___ Text extract ___

My name is Jen. My husband Paul and I met in November of 2007, married in December 2008, and we had Nathan in February 2009.
So we are newlyweds with a new baby and a new family and trying to figure it all out. It’s neat being a mommy… When I had Nathan, I learned very quickly that I had entered into his world, not the other way around. Paul and I have dodged poop bombs, nearly drowned in streams of pee, and I learned how not to put a diaper on (click here to read that story.) I am the one of the many subjects of my little benevolent dictator and a source of entertainment for my husband.
I graduated high school in 1999 with Honors. After I graduated high school, I couldn’t figure out what I wanted to be when I grew up, so I worked some odd-and-end jobs like factory work, fast food, and waitressing while I ruminated over my impending future until I finally enrolled in college a few years later. I initially wanted to be a teacher. Then I changed my major to journalism, then to creative writing, then to English, then to Psychiatry, then to Social Work, then to Psychology… Just when I thought I would never figure out my life’s calling, I stumbled upon Graphic Design and fell in love. I graduated college with a degree in Graphic Design and then landed a job working for a small, local advertising agency as their graphic designer/marketer/project manager/web designer/web developer. I then got fired from my job because *gasp* get ready for this one, folks… I got pregnant. I didn’t have the energy, however, to pursue any legal options. I was too busy puking nonstop. Now, I am a Stay at Home Mom (SAHM) who writes in her spare time in an attempt to keep her sanity. Still dying to know more? Here’s 25 more totally random facts about me.

___

== Short exercise ==
Copy out the entire personal introduction above, word for word, without changing anything.

___ Dataset content ___

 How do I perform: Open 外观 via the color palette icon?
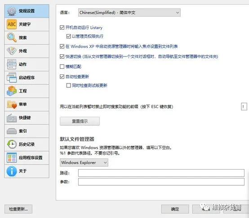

___

== Answer to the problem ==
My name is Jen. My husband Paul and I met in November of 2007, married in December 2008, and we had Nathan in February 2009.
So we are newlyweds with a new baby and a new family and trying to figure it all out. It’s neat being a mommy… When I had Nathan, I learned very quickly that I had entered into his world, not the other way around. Paul and I have dodged poop bombs, nearly drowned in streams of pee, and I learned how not to put a diaper on (click here to read that story.) I am the one of the many subjects of my little benevolent dictator and a source of entertainment for my husband.
I graduated high school in 1999 with Honors. After I graduated high school, I couldn’t figure out what I wanted to be when I grew up, so I worked some odd-and-end jobs like factory work, fast food, and waitressing while I ruminated over my impending future until I finally enrolled in college a few years later. I initially wanted to be a teacher. Then I changed my major to journalism, then to creative writing, then to English, then to Psychiatry, then to Social Work, then to Psychology… Just when I thought I would never figure out my life’s calling, I stumbled upon Graphic Design and fell in love. I graduated college with a degree in Graphic Design and then landed a job working for a small, local advertising agency as their graphic designer/marketer/project manager/web designer/web developer. I then got fired from my job because *gasp* get ready for this one, folks… I got pregnant. I didn’t have the energy, however, to pursue any legal options. I was too busy puking nonstop. Now, I am a Stay at Home Mom (SAHM) who writes in her spare time in an attempt to keep her sanity. Still dying to know more? Here’s 25 more totally random facts about me.